Architecture - Comme une seconde peau
Emmanuelle Vieira
7 septembre 2002
Le client a le sentiment de parcourir un lieu intemporel aux extémités duquel le tumulte de la ville bat son plein. - Photo Michel Brisson
Sur la carte du magasin, on peut lire: «Michel Brisson: mercerie contemporaine, lieu de rencontre sympathique, un espace signé Saucier+Perrotte architectes». Histoire d'une architecture conçue sur mesure.
Michel Brisson, propriétaire d'une nouvelle boutique de prêt-à-porter multimarques sur la rue Laurier Ouest, marche à contre-courant de tout ce qui se fait en ce moment à Montréal.

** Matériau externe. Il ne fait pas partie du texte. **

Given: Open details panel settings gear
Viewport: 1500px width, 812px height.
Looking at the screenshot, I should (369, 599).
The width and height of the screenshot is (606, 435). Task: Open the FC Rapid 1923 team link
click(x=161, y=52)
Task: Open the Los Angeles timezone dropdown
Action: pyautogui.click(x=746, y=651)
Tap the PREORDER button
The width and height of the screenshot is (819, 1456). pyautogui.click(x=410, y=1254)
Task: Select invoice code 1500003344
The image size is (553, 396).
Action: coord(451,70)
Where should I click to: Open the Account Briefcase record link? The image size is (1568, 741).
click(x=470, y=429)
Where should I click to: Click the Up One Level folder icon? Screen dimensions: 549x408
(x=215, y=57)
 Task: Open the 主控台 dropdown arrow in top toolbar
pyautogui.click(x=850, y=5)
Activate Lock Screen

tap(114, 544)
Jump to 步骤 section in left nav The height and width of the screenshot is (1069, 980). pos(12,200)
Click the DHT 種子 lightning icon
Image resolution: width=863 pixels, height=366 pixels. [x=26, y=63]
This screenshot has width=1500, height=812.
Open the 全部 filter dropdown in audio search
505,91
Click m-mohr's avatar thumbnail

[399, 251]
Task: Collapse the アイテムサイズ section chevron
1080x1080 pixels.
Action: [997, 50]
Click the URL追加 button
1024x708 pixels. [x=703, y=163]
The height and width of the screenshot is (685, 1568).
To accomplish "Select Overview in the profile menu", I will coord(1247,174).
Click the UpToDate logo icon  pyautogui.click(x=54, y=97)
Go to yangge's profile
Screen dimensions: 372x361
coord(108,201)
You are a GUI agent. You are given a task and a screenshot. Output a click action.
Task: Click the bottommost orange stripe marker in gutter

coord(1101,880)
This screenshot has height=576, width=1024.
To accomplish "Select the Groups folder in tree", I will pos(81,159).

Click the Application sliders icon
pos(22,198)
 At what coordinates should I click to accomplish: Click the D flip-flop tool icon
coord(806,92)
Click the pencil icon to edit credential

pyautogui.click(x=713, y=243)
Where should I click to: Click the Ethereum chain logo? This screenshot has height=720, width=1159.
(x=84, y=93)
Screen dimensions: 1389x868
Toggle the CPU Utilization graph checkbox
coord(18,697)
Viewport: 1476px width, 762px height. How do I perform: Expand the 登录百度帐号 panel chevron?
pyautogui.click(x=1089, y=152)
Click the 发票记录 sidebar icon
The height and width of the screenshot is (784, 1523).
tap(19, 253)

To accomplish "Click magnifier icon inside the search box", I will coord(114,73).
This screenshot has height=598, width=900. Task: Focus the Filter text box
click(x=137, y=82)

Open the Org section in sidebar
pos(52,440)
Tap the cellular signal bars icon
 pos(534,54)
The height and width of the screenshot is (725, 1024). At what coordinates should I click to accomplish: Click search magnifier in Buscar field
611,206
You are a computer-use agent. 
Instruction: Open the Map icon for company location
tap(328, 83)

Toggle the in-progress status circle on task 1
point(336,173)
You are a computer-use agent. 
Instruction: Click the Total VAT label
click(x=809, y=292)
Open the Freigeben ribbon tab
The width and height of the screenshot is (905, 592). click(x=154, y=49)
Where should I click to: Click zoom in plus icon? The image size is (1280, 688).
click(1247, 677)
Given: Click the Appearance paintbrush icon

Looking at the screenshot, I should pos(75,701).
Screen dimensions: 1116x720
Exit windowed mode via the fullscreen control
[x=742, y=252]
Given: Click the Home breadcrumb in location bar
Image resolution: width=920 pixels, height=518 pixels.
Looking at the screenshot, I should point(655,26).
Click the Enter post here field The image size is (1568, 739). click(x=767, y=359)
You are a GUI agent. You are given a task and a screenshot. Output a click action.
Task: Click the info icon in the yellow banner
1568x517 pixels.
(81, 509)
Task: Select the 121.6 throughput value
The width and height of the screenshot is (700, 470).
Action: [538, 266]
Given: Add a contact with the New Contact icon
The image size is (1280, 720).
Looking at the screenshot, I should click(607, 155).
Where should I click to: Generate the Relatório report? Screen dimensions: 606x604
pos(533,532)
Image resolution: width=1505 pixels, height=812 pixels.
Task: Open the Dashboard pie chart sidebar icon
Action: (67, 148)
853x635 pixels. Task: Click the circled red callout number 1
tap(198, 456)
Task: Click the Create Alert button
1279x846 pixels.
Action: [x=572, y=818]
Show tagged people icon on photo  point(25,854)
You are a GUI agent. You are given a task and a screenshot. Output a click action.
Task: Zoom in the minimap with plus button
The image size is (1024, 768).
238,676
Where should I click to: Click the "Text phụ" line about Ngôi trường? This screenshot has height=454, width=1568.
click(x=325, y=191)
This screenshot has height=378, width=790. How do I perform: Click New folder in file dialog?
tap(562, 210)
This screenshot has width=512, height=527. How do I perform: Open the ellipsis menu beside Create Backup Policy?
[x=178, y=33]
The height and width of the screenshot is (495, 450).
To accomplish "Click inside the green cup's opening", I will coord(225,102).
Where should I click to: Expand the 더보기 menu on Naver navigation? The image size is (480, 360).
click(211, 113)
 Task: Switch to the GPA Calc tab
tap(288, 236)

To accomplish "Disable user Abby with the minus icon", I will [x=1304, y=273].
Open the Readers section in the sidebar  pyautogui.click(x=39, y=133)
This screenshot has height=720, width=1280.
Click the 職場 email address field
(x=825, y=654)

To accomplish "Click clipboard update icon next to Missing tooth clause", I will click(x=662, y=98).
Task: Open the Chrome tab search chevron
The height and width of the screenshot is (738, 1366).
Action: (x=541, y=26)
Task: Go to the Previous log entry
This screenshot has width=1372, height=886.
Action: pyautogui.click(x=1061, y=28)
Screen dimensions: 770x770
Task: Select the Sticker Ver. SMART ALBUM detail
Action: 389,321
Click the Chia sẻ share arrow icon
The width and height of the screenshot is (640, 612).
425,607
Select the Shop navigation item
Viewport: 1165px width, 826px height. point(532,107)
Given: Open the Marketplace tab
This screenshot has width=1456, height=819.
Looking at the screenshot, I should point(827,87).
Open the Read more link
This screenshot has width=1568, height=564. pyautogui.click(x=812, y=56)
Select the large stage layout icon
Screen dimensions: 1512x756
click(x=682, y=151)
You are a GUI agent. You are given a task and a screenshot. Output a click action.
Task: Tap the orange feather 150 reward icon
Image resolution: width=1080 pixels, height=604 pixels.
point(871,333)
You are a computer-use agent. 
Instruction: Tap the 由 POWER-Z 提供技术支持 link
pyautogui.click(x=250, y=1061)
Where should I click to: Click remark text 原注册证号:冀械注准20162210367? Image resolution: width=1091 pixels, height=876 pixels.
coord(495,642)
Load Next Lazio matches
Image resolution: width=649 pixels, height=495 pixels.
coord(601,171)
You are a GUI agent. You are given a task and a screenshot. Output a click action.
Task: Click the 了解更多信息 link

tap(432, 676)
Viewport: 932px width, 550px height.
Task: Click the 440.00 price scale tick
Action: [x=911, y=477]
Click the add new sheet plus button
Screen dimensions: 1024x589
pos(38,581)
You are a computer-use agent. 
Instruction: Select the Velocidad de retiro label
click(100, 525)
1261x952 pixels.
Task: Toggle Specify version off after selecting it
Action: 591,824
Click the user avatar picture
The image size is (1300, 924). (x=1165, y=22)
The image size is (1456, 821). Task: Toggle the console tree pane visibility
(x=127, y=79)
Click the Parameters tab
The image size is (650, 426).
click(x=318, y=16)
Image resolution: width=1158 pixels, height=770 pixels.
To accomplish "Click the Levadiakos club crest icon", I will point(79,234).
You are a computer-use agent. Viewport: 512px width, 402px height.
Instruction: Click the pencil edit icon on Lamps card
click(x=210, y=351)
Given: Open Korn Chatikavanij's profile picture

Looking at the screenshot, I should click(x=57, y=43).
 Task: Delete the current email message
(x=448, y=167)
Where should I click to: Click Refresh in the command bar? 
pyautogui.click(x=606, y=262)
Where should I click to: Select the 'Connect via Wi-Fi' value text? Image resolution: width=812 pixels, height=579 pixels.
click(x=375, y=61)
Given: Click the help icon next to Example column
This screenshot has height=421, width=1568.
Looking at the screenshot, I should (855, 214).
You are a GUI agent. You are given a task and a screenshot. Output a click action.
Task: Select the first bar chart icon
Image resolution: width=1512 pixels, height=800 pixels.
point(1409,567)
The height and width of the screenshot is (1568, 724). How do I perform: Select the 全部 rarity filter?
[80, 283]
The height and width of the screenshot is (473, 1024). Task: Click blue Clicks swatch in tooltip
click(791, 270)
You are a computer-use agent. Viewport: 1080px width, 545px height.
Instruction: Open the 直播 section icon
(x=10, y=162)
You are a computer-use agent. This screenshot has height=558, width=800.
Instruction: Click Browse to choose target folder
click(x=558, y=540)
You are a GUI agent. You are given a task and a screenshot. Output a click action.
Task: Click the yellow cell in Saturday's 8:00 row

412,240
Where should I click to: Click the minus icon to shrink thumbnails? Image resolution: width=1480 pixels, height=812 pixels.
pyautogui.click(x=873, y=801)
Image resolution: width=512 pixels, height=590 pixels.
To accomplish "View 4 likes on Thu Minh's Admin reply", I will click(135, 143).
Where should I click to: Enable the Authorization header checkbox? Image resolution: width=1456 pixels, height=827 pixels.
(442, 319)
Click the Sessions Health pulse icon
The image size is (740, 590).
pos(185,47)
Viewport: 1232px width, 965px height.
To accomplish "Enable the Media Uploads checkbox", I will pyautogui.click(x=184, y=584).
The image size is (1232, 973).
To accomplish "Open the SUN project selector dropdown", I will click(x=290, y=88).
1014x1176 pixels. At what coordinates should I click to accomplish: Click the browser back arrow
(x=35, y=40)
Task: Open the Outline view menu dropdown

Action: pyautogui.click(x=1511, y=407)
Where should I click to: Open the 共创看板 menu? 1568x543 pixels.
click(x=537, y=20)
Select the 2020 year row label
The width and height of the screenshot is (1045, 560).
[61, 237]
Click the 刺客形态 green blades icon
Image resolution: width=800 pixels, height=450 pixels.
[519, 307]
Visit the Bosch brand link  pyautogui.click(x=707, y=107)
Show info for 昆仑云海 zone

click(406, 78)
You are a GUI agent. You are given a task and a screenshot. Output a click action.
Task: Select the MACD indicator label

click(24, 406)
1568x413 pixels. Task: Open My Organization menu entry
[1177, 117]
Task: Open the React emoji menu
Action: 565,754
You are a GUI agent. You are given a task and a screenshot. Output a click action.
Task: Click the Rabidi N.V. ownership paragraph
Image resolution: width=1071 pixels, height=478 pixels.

Ce professionnel dans l'art du vêtement voulait un projet qui soit dans l'esprit de la «mercerie contemporaine», «mercerie» étant le vieux mot pour désigner un endroit masculin où on faisait du prêt-à-porter sur mesure. Il souhaitait ramener cette notion dans une forme contemporaine pour ne garder que l'idée du service, d'un endroit confortable où les hommes iraient s'habiller tout en discutant devant un café. Les architectes Saucier+Perrotte ont exaucé le souhait de leur client, mais en y regardant d'un peu plus près, ils sont allés bien au delà.
Simplicité spatiale
L'espace de départ est formé d'un rectangle longitudinal délimité au nord par la rue Laurier, au sud par un mur aveugle et latéralement par des murs en béton et en brique. Les architectes, tout en préservant la simplicité spatiale, sont venus habiller l'endroit d'un volume en bois ouvert sur les côtés, qui émerge de la vitrine et traverse l'espace sur un axe central. Au fond de la boutique, la porte murée a été remplacée par une baie vitrée qui ouvre sur la ruelle et, toujours dans cet esprit de circulation visuelle, on a disposé un immense miroir qui prolonge la passerelle de manière illusoire tout en accentuant la dynamique de va-et-vient créée par la passerelle.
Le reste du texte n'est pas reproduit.